The weighted prevalence is an estimate of the prevalence of the characteristic in the population of children eligible for parental interviews (N=5661) based on our sample of children with birth mother interviews (N=967).

Because the DSM-IV definition of ADHD is complex, to better understand our data, we examined the impact of SES using several simple alternative definitions of ADHD: current ADHD medication use, parental report of previous ADHD diagnosis, and combined teacher and parent ratings of 6 or more hyperactive/impulsive symptoms or 6 or more inattentive symptoms. There was only a weak gradient between SES (either income or education) and current ADHD medication use; but, for the other alternative measures, there was a strong inverse relationship between family income or education and the prevalence of the other ADHD measures (Table S1 and S2). This suggests that the SES effect that we observed was not a methodological artifact of our epidemiologic study definition of ADHD.

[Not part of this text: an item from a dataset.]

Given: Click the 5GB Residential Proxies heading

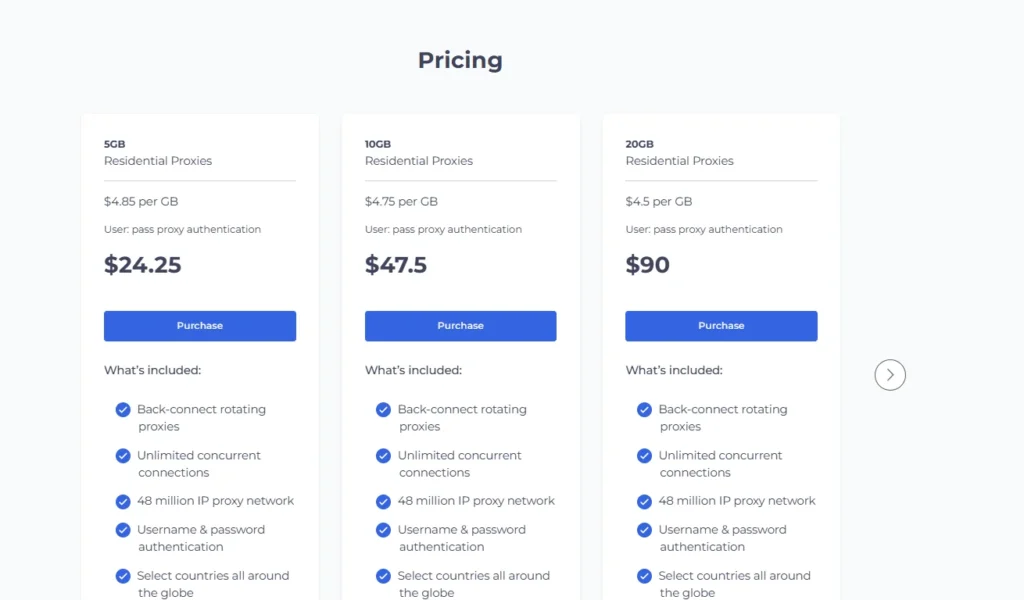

In the unadjusted (bivariate) analysis, parental history of ADHD diagnosis was a strong predictor of ADHD (OR=4.3, 95% C.I. 3.0–6.1 P<.001) (Table 1). Among cases, parental history of ADHD symptoms (64.0%) was more common than a parental history of ADHD diagnosis (36.9%) and was also a strong predictor of ADHD (OR=4.4, 95% C.I.3.2–5.9; P<.001). The overlap between the two parental history measures is presented in Table S3.

Joint analysis of family income and parental history of ADHD diagnosis

Both family income and parental history of ADHD diagnosis were strong predictors of the prevalence of ADHD (Figure 1). Among children with a parental history of ADHD diagnosis, between 31.5% and 42.2% of the children met the study case definition for ADHD, regardless of family income level. We saw a similar pattern with respondent education. Among children with a parental history of ADHD, between 21.1% and 46.8% had ADHD, regardless of family education level (Figure S1). Children with low SES and a parental history of ADHD diagnosis had the highest prevalence of ADHD -- 42.2% for low income and 46.8% for low education.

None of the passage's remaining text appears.